A shell game that will require states to raise taxes
There is another problem with this constitutional amendment. For many
in Minnesota, it will likely mean an increase in personal income,
sales, and property taxes needed to offset the loss in Federal aid from
crime control to higher education, roads and bridges to farm programs,
rural economic development to Medicare. This shell game, in
which costs are simply shifted from the Federal Government onto the
States, would force Minnesota to fund these efforts on its own. A
recent Treasury Department study concluded that an increase of between
9 and 13 percent in Minnesota taxes would be required to make up the
difference. In reality, a vote for the balanced budget amendment is
really a vote for a trickle-down tax increase.
a standard of fairness
I think it's a simple question of fairness. If this constitutional
amendment passes, in the next 7 years we are going to have to make
$1.48 trillion in spending cuts and other policy changes--assuming that
we enact Republican-proposed tax cuts for the wealthy and defense
increases. If we don't, we'll still have to make about $1.2 trillion in
cuts. If we make these cuts to meet the balanced budget amendment
requirement and timetable, then we should make sure that wealthy
interests in our society, those who have political clout, those who
hire lobbyists to make their case every day here in Washington, will be
asked to pay their fair share. At least they should bear as much of the
burden as regular middle class folks that we represent, who receive
Social Security or Medicare or Veterans benefits, or who receive
student loans to send their kids to college and offer them a better
future.
That's just common sense, and I had hoped that during this debate we
would signal that we would apply such a standard of fairness. For
example, too often in discussions about low-priority Federal spending
which ought to be cut, one set of expenditures has been notoriously
absent. That is tax breaks for wealthy and well-positioned special
interests. But that, too, was rejected by the constitutional
amendment's proponents when I offered an amendment urging simply that
we make sure such special tax breaks are on the table as we move
forward in our deficit reduction efforts. Tax subsidies are heavily
skewed to corporations and the relatively few people with very high
incomes, while Government benefits and services go in far larger
proportions to the middle class and the poor.

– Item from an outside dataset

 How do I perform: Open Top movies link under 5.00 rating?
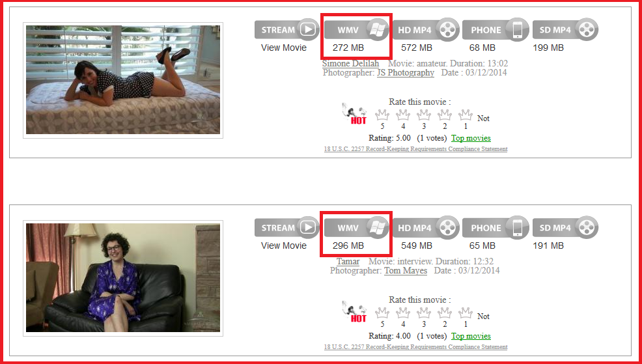(x=471, y=138)
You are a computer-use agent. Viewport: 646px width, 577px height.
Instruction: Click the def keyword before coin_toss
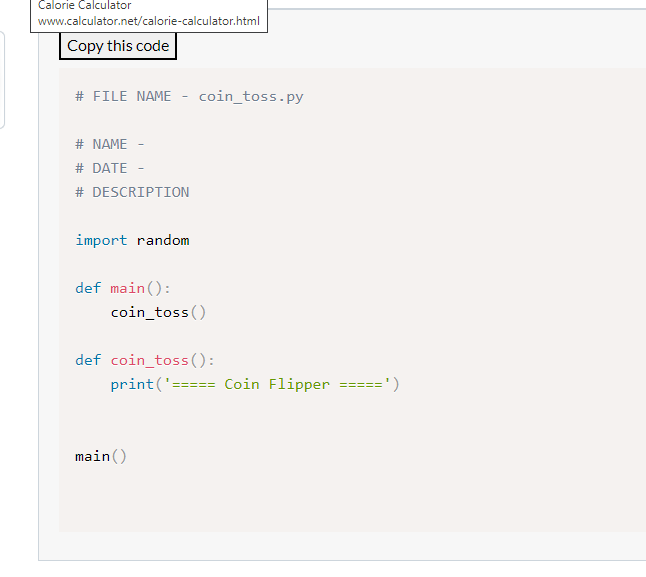(88, 360)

In the last few weeks, this issue of fairness has emerged more and
more clearly to me, more by its absence than by its presence. It looks
to me as though the current standard, at least as it has been applied
so far in the published plans of balanced budget proponents, will not
require much, if any, sacrifice from special interests in our society
who have enjoyed certain tax breaks, benefits, preferences, deductions
and credits that most regular middle-class taxpayers don't enjoy.
efforts to scrutinize tax breaks for wealthy blocked
But while the constitutional amendment's proponents don't seem to
mind that it could require States to raise State taxes by large
margins, they are adamantly opposed to making sure that wealthy
corporations and others pay their fair share of the deficit reduction
burden.
It is a fact, often overlooked, that we can spend money just as
easily through the Tax Code, through what are called ``tax
expenditures,'' as we can through the normal appropriations process.
Spending is spending, whether it comes in the form of a government
check or in the form of a tax break for some special purpose, like a
subsidy, a credit, a deduction, or accelerated depreciation for this
type of investment or that. These tax expenditures--in some cases they
are tax loopholes--allow some taxpayers to escape paying their fair
share, and thus make everyone else pay at higher rates. These arcane
tax breaks are simply special exceptions to the normal rules, rules
that oblige all of us to share the burdens of citizenship by paying our
taxes.
The General Accounting Office issued a report last year titled, ``Tax
Policy: Tax Expenditures Deserve More Scrutiny.'' It makes a compelling
case for subjecting these tax expenditures to greater congressional and
administration scrutiny, just as direct spending is scrutinized. The
GAO noted that most of these tax expenditures currently in the Tax Code
are not subject to any annual reauthorization or other kind of
systematic periodic review. They observed that many of these special
tax breaks were enacted in response to economic conditions that no
longer exist. In fact, they found that of the 124 tax expenditures
identified by the committee in 1993, about half were enacted before
1950. Now that does not automatically call them into question. It just
illustrates the problem of their not being very carefully looked at in
any systematic way over very long periods of time. Many of these
industry-specific breaks get embedded in the Tax Code, and are not
looked at again for years. And yet we refused by roll call vote to even
commit to consider them as we move forward in our efforts to balance
the Federal books.
When we begin to weigh, for example, scaling back the special
treatment for percentage depletion allowances for the oil and gas
industry against cutting food and nutrition programs for hungry
children, we may come out with quite different answers than we have in
the past about whether we can still afford to subsidize this industry.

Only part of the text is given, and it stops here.